Name within the Noise

by Corin



Category: The 100 (TV), The 100 Series - Kass Morgan
Genre: Alternate Universe - Canon Divergence, Canon Compliant, F/M, Gabriel is the best wingman, Radio Calls, Tumblr Prompt, can we keep him?
Language: English
Status: Completed
Published: 2019-07-27
Updated: 2019-07-27
Packaged: 2020-07-23 09:20:30
Rating: General Audiences
Warnings: No Archive Warnings Apply
Chapters: 1
Words: 1,749
Publisher: archiveofourown.org
Story URL: https://archiveofourown.org/works/20005945
Author URL: https://archiveofourown.org/users/Corin/pseuds/Corin
Summary: "I always wondered who was that Bellamy guy."----------------Bellamy didn't hear Clarke's radio calls, but what if Gabriel did?





	Name within the Noise

**Author's Note:**

> Based on the idea from [biberoni's blog](https://biberoni.tumblr.com/post/186562734167/ok-but-what-if%22).

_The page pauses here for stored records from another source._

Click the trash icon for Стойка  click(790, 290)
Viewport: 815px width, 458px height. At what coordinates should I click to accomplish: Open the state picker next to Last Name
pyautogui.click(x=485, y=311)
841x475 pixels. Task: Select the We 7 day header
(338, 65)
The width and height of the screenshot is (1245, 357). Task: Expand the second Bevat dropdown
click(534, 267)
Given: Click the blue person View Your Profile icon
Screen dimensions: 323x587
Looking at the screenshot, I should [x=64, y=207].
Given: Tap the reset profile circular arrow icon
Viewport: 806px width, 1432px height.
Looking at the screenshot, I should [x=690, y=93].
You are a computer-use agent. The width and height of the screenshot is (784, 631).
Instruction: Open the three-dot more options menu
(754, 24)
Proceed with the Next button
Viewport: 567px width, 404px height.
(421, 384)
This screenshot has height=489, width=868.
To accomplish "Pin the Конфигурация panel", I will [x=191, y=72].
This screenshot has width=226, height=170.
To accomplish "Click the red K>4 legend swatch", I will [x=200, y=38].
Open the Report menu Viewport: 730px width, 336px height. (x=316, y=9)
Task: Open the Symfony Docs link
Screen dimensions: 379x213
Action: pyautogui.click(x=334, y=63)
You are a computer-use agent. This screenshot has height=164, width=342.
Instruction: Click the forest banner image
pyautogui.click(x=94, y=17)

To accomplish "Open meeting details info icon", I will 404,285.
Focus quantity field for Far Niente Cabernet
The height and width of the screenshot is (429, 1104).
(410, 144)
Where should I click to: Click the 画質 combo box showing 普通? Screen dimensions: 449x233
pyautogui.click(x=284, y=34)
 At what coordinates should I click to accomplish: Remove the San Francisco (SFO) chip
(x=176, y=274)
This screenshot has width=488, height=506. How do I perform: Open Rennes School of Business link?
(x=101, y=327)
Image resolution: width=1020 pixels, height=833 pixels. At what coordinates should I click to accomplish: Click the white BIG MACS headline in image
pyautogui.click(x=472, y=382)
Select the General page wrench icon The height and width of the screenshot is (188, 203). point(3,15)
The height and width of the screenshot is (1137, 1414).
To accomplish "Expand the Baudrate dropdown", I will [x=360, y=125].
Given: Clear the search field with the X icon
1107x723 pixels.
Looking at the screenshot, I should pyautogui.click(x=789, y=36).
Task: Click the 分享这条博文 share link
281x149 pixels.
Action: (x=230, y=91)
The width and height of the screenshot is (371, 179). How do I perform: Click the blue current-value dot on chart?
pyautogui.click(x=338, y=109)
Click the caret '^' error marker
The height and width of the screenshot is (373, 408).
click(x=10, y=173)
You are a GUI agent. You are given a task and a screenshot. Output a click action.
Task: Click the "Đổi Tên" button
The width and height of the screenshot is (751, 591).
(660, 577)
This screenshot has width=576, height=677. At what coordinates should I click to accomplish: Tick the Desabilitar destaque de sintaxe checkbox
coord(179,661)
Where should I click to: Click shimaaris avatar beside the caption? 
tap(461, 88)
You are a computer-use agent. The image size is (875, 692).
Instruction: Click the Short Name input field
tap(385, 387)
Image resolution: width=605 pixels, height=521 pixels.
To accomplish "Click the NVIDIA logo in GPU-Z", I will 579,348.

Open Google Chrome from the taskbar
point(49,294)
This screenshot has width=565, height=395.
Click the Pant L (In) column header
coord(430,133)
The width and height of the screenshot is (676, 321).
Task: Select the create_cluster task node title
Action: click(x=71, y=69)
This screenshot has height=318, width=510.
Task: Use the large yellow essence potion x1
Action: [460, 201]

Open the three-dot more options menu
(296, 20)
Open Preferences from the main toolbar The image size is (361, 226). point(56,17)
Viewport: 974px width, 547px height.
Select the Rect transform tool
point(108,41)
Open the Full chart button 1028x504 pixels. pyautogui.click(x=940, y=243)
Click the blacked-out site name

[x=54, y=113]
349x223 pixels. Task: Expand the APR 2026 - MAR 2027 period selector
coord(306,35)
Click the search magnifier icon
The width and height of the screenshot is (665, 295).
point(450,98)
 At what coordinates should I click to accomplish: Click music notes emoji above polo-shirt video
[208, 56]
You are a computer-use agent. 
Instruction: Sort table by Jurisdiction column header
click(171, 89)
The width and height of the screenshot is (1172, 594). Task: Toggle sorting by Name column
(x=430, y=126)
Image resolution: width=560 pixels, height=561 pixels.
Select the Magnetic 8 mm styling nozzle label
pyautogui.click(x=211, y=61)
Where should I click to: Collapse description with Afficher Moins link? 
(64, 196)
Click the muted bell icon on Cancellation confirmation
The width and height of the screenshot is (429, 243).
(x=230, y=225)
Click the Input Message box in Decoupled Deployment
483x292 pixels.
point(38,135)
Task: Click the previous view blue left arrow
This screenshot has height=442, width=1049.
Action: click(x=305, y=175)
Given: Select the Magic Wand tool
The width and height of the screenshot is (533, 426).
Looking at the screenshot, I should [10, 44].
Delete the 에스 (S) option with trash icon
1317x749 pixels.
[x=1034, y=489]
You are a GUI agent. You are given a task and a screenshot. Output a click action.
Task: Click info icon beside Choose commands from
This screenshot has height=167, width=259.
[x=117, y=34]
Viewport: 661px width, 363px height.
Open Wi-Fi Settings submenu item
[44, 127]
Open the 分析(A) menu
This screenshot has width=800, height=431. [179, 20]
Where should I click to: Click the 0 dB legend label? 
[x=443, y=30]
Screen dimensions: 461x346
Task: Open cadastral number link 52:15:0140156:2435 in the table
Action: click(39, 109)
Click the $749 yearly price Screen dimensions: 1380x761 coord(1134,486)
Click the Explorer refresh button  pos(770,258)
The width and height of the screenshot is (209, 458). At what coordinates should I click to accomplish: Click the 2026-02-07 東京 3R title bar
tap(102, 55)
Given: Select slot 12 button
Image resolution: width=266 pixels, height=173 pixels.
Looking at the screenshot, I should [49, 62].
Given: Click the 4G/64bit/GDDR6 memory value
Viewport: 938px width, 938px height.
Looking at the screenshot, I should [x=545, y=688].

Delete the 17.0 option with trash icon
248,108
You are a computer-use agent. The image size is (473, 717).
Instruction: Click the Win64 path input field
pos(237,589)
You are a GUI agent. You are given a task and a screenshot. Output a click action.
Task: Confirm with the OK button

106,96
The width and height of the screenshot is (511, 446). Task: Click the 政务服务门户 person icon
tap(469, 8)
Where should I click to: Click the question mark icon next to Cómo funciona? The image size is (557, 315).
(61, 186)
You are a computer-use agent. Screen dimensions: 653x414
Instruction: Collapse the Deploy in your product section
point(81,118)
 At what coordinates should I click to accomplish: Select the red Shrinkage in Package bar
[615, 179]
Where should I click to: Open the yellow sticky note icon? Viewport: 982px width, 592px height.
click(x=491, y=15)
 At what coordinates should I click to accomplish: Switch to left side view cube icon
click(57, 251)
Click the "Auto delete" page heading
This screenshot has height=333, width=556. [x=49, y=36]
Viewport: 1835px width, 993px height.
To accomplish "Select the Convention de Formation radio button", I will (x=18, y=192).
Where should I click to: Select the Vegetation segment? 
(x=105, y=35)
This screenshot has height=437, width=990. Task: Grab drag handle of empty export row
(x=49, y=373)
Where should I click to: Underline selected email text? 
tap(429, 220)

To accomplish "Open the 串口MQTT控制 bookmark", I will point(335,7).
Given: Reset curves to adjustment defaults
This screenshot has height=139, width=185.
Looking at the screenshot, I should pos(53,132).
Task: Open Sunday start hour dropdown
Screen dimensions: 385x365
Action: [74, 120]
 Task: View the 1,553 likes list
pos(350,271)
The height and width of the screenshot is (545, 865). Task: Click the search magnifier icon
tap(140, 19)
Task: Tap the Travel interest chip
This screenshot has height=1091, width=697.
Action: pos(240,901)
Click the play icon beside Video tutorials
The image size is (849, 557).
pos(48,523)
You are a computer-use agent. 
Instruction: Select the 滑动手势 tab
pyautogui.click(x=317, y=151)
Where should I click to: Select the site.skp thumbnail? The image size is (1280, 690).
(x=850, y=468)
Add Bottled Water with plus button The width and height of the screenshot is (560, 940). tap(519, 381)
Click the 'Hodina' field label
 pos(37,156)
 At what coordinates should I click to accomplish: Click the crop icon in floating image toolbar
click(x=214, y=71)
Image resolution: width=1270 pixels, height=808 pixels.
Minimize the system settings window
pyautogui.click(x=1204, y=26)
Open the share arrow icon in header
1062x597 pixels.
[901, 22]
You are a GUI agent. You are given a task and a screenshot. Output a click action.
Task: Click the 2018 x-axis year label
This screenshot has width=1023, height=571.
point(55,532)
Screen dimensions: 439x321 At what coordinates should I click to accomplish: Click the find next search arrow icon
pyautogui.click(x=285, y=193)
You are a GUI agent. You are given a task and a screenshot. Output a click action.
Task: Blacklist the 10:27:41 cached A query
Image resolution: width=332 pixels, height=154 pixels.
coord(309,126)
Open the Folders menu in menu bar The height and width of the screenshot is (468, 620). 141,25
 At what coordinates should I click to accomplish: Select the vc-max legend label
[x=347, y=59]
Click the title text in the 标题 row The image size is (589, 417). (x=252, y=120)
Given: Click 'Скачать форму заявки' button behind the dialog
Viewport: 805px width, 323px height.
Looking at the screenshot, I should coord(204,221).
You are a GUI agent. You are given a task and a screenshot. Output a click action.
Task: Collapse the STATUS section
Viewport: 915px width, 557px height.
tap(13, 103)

I'd love to have more Bellamy-Gabriel interactions on the show, so here's a fic.

Bellamy was pacing.

Walking in small circles around the cabin, just like his thoughts in his head. It was useless, but he needed to move. After everything that they just went through, sitting still felt like a betrayal. Clarke was in danger. Again. And he had to wait. Again. In one moment she was safe, the next she marched right into the lion's den risking her life. Again. He was left behind. Again. And–

Octavia's sudden laughter struck him like a punch in the gut, tearing him away from his thoughts. Glancing through the window, he noticed that the girl was, hard to believe, giggling. Beaming, surrounded by some of the Children of Gabriel. And for a moment he couldn’t take his eyes off her. Bellamy didn’t remember when was the last time he saw her looking so... light. As if walking through the anomaly not only opened her eyes to the harm she had done, but also gave her the energy to finally bear and face this burden.

His lips curled into a barely noticeable smile. Maybe if they survive this war, there will come a moment when they’ll get a second chance - not to rebuild what they had, because that was a path leading nowhere, but to build something new. Something better.

"So it was you, huh?" Gabriel's sudden question took him by surprise. 

"Excuse me?" he asked tearing his eyes away from the window, brows scrunched in confusion. 

"Bellamy," the man answered matter-of-factly. "The Bellamy. The one Clarke was talking to all these years." 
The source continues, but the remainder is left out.